A 20-year-old customer of retail investment platform Robinhood died by suicide on June 12 after seeing a negative balance of $730,165.

Alexander Kearns, a student at the University of Nebraska in the US, was living with his parents in Naperville, Illinois when he passed away, Forbes reported.

In a note found by the family, Kearns wondered how he had been allowed to get such a huge leverage.


“How was a 20-year-old with no income able to get assigned almost a million dollars worth of leverage?” the note said.


Kearns also said he had not enabled the margin investing option on the app.

"When he saw that $730,000 number as a negative, he thought that he had blown up his entire future," Bill Brewster, Kearns' cousin-in-law and a research analyst at Sullimar Capital Group told Forbes.

"All of us at Robinhood are deeply saddened to hear this terrible news and we reached out to share our condolences with the family over the weekend," Robinhood said, as quoted by Forbes.

Robinhood has not shared Kearns' account details due to privacy concerns.

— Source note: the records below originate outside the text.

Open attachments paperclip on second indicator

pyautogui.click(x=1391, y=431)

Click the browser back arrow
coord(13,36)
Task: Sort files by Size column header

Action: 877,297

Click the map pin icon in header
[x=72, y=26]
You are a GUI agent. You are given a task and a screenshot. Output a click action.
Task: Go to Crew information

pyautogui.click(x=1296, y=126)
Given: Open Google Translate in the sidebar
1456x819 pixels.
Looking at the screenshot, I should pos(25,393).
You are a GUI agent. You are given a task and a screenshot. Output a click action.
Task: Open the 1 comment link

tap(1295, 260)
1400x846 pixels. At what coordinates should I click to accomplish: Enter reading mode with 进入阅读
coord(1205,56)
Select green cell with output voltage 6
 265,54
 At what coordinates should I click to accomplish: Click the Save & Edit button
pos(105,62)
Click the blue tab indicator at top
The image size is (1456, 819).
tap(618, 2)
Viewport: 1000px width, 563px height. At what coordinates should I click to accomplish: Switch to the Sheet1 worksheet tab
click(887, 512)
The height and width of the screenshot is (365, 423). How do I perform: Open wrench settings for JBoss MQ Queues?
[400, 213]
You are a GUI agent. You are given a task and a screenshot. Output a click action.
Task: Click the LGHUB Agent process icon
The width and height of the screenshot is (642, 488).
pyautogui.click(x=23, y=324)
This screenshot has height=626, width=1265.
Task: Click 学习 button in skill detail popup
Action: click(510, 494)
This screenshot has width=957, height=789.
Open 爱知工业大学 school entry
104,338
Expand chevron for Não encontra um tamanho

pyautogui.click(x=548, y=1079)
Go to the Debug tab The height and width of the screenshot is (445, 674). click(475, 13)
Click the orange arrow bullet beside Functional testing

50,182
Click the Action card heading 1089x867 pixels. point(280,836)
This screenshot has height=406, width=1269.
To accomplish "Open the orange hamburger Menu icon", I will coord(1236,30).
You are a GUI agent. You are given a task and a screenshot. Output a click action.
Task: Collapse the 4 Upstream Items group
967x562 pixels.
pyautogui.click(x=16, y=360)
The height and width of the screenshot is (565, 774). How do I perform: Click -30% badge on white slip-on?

A tweet by Brewster on Twitter confirms that the company reached out. The tweet included a screenshot of the Robinhood app from Kearns' phone, which showed the massive negative balance

Robinhood is a commission-free trading app which is gaining popularity among millennial investors. Robinhood added three million new accounts to its platform in the first quarter of 2020.

(Article) (Archive)


----------



## Hollywood Hitler (Jun 19, 2020)

I'm confused as to how he went that deep in the red, doesn't Robinhood invest cents at a time?


----------



## Francis York Morgan (Jun 19, 2020)

SojuDrnkr said:


> I'm confused as to how he went that deep in the red, doesn't Robinhood invest cents at a time?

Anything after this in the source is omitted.